Laboratory Corporation of America Holdings (LH)
Debt-to-assets ratio
Dec 31, 2024 | Dec 31, 2023 | Dec 31, 2022 | Dec 31, 2021 | Dec 31, 2020 | ||
---|---|---|---|---|---|---|
Long-term debt | US$ in thousands | 5,331,200 | 4,054,700 | 5,038,800 | 5,416,500 | 5,419,000 |
Total assets | US$ in thousands | 18,379,000 | 16,725,100 | 20,155,100 | 20,385,400 | 20,071,700 |
Debt-to-assets ratio | 0.29 | 0.24 | 0.25 | 0.27 | 0.27 |
December 31, 2024 calculation
Debt-to-assets ratio = Long-term debt ÷ Total assets
= $5,331,200K ÷ $18,379,000K
= 0.29
The debt-to-assets ratio of Laboratory Corporation of America Holdings has remained relatively stable over the past five years. The ratio was 0.27 at the end of 2020 and 2021, showing that the company's total debt represented 27% of its total assets during those years.

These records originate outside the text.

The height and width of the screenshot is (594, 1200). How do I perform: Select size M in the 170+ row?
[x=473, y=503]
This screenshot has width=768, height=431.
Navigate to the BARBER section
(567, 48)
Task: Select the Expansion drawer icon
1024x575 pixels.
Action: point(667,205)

In the subsequent years, the ratio decreased to 0.25 at the end of 2022 and further to 0.24 at the end of 2023, indicating a decreasing trend in the proportion of debt to total assets. However, there was a slight increase to 0.29 at the end of 2024, suggesting that the company may have taken on more debt relative to its total assets during that period.

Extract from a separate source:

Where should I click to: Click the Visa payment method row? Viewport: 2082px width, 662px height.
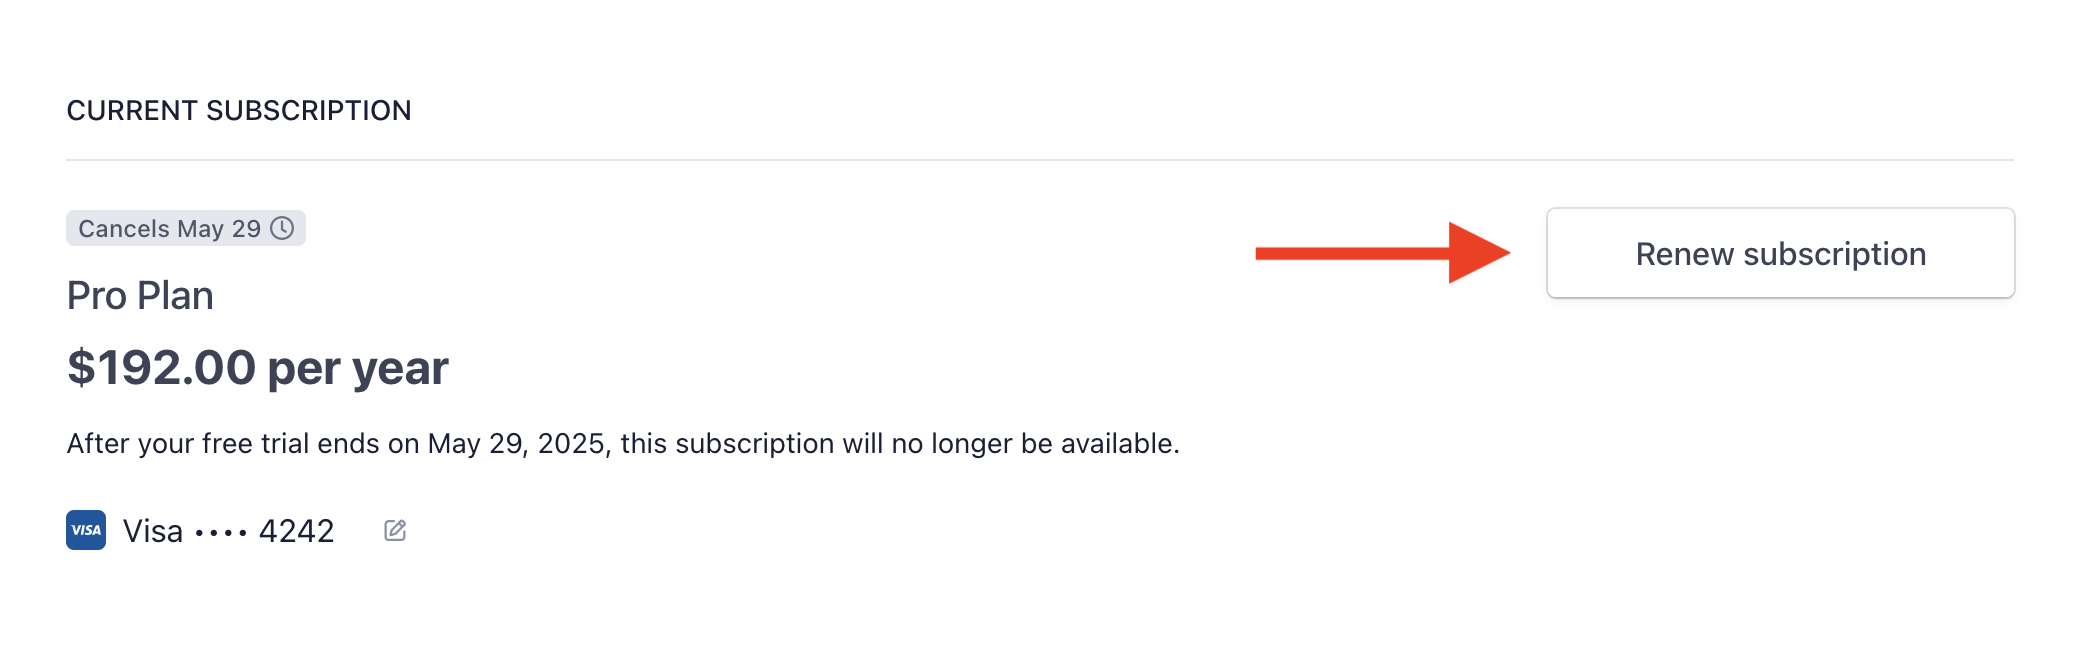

Overall, a debt-to-assets ratio below 1 indicates that Laboratory Corporation of America Holdings has more assets than debt, which is generally considered favorable as it implies lower financial risk. The decreasing trend in the ratio from 2020 to 2023 could suggest improved financial stability and efficiency in managing debt, although the slight increase in 2024 might warrant further monitoring to understand the company's evolving capital structure.